There was a looter rifling through the wallets of the dead, stealing enamelled brooches, fibulae, rings from broken fingers. Maybe a villager or even one of his own, but he killed him anyway. Stepped up silently behind him and drove his sword down into the back of his neck. But immediately in the darkness, there was another. He felt weary. You cannot kill them all.

There was a warrior dying one-legged. There was a still-kicking horse. He was tired of killing. Tired among the heaps of the dead and dying, among the pools of blood and the broken weapons of war, among the dead rainbows and the fallen moon lying reflected in the pools of blood. He knelt abruptly and planted his sword in the earth. Let it remain there among the cold and dead.

At dawn, Attila realised that the Romans could attack him no more. They, too, were exhausted, what remained of them. He gave the order to break camp and the bedraggled remnant of his horde rode away east.

Once they were gone, the Romans and the Visigoths did likewise. Two-thirds of the men were wounded and dying, and the column moved very slowly. A vast silence settled over the Catalaunian Fields, and over the heaps of the innumerable dead.
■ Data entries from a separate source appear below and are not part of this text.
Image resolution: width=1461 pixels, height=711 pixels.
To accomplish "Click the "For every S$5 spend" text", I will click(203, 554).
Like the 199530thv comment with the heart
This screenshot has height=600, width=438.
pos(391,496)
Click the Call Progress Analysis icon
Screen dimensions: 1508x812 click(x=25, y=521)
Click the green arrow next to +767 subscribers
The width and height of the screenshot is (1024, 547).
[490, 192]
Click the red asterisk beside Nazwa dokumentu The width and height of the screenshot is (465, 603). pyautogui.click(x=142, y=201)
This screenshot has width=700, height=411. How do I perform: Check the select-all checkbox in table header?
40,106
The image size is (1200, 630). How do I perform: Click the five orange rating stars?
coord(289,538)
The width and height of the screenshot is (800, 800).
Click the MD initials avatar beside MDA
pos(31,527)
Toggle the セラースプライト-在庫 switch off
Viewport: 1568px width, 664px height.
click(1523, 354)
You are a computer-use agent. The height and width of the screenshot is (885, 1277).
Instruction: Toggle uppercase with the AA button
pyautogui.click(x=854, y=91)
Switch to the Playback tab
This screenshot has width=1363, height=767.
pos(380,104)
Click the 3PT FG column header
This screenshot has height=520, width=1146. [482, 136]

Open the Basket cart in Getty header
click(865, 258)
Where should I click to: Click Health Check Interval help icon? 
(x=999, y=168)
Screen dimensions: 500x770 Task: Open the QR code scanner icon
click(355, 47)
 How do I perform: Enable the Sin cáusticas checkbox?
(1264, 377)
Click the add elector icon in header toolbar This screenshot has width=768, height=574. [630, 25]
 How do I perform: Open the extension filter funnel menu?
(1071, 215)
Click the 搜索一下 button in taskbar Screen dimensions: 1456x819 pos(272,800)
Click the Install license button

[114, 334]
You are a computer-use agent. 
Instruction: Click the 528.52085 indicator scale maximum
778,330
That winter, there were many wolfpacks in that country.

Broken in spirit, the rag-tag army of Attila and his embittered mercenaries wreaked horrible, fitful revenge on the native populations through which they passed on their sullen retreat to their homelands. Some Burgundian captives were roped and dangled from trees and and used for target practice. They made the Burgundian children watch, thinking it amusing they should see their fathers stuck to death with arrows.

Their amusements left splayed bodies by the roadside, women with child torn open, the unborn whelps harrowed from their wombs and set on pikes. Molten gold was poured into the mouths of captured Jews, whom the mercenaries derided as Christless unbelievers. The last encampments and cave-dwellings of the quiet forest people of the Bohemian Forest, who hunted dormice and foraged for roots and berries, brown-eyed and dreamy and silent, a tribe of children, who even in that age lived on as they had lived in Europe for centuries, perhaps for millennia, speaking a language that no one else understood, as if from Eden before the Fall: they, too, were extinguished by the Harrowing of Attila, a nameless, unknown, preterite people, innocent as air. They were rounded up and put to the sword, going to their deaths mildly as they had lived, their small villages of straw huts left smoking in their sunlit glades. All suffered from the hordes of Attila.

Europe groaned and bled, and the King himself rode on in silence at the head of his defeated murderous horde, eyes fixed ahead, indifferent to the devastation left in his black and smoking wake. All the world burning and nothing left to save. If he could not be the Master of the World, he would be its Destroyer.